If the #GE2017 election race is already over what do journalists report on?

0 comments

Estimated reading time: 5 minutes

Election campaigns are not just about who is going to win. Yes, the final result is all that matters in terms of power but democracy is about debate and deliberation as well as the decision. It’s a moment when we are supposed to talk to ourselves as a nation about who we are and what we want to be. So how do you report an election like UK 2017 when the polls (even allowing for ‘shy’ voters and statistical glitches) indicate a landslide victory for one side with seven long weeks still to go?

We have already seen a trend over the last decades towards ‘horse-race’ coverage of elections: focusing on who is ahead, the ratings for the leaders, and the marginal shifts in public opinion in response to TV debates, incidents (“that bigoted woman”) or potential government configurations. The latter was especially important in 2015 as the polls (falsely it now seems) suggested a possible SNP/Labour coalition.

Researchers like Stephen Cushion from Cardiff University showed empirically that the news media talked more in 2015 about who is gaining or losing ground in the race rather than issues or policies. In 2015 I argued that it was valid to spend so much time covering the race as a race because it appeared so close. The potential configurations of the result were of great political importance.

But this is a long-term trend and not just in the UK. It has gone much further in the US. The last presidential campaign ended up almost purely as an issue-free personality contest with the narrative of Trump’s insurgent hand-to-hand combat with Hillary crowding out any real investigation of policies. And look where that ended up.

Some countries such as France seek to restrict this kind of coverage by limiting polling at certain phases of campaigns. However, I think that is a restriction of freedom of expression and in practice has little impact.

Now in 2017 in the UK it seems that the horse-race is done and dusted. The Corbyn Labour nag has smashed straight into the first fence while the May mare is already around the bend and flying down the first straight. The Mirror’s Com Res poll putting the Tories on 50% and Labour on 25% is on trend*. Corbyn is even behind May on Labour’s heartland issue of the NHS. The detail on who the public trust as leaders just adds to the sense that (to mix sporting metaphors) team Labour are 5 goals down after ten minutes. They haven’t even got out of their own half.

Mirror Com Res Poll

Of course, there are still real battles to be won and lost. The final tally in Scotland, for example, will have an impact on the possibility of a second independence referendum. Any revival for the Lib Dems may play into the debate about Brexit terms. But not much.

How low Labour goes matters in terms of the future leadership and direction of that party. Any revival from their current nadir will be hailed by Corbyn supporters as a justification for him staying on as leader after June 7th. I suspect a hard-core of Corbynites welcome heavy defeat if it brings a clearing out of MPs seen as hostile to their project to take Labour leftwards. For them winning power is an elitist parliamentarian obsession and the real struggle is to build a movement ‘in the country’ for long-term radical change.

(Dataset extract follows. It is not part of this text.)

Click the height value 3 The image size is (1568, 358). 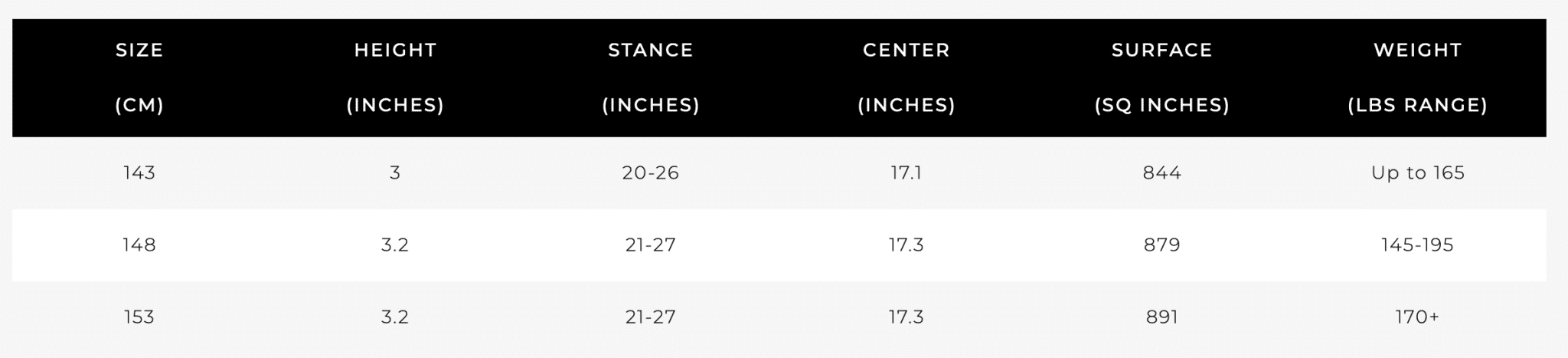click(x=395, y=172)

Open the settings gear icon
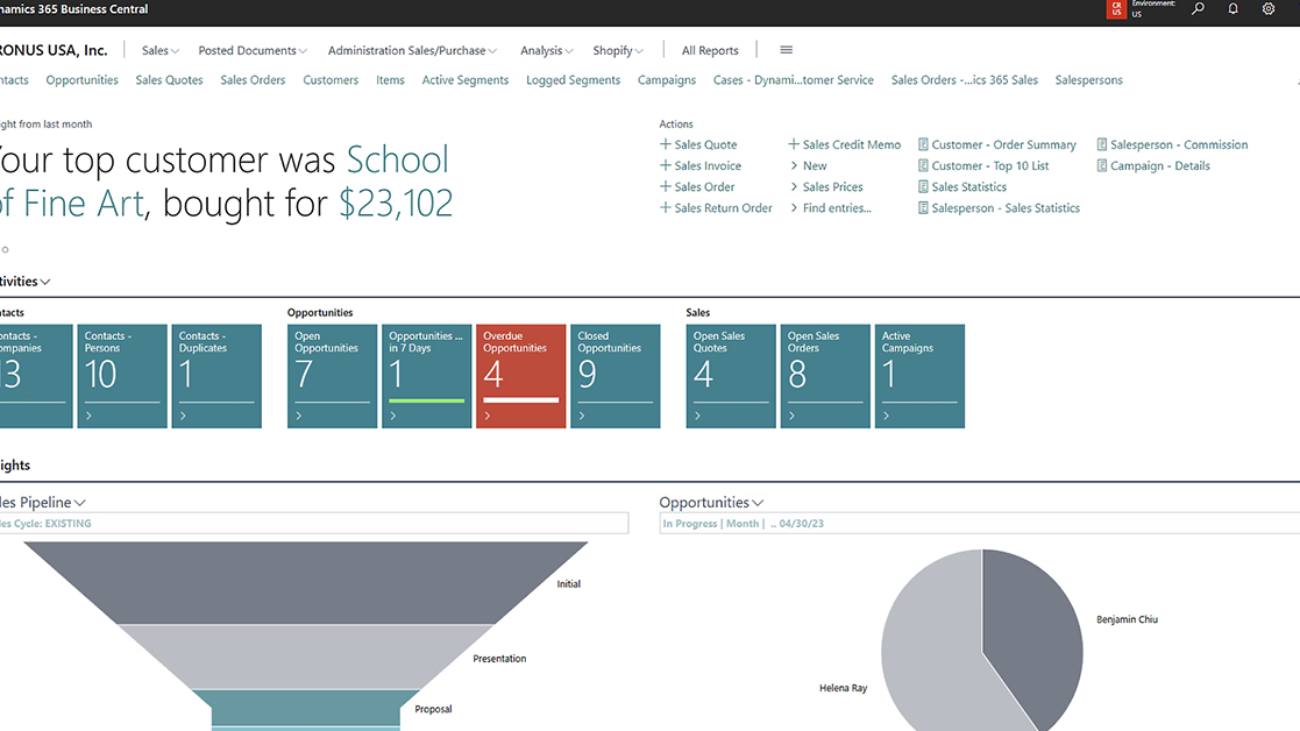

For the Tories the real political battle is whether a massive majority would allow the Prime Minister more wiggle room in her Brexit negotiations and whether she’ll her time in power to build a centrist or a radical right government.

The national contest becomes, in effect, the fight for the soul and control of the two main parties not the country.

So the challenge for political journalism is no longer just the main horse-race. It is to survey the party political landscape. That must also mean looking harder at policy. Not just comparing the manifestos but some much more detailed analysis of, for example, what on earth we mean by ‘hard’ or ‘soft’ Brexit. What options are there for tax changes, the health service and education reform? What kind of governing party – but also what kind of opposition will we get? This campaign is a unique opportunity to get the politicians to be clearer about what they intend to do with power (or their lack of it).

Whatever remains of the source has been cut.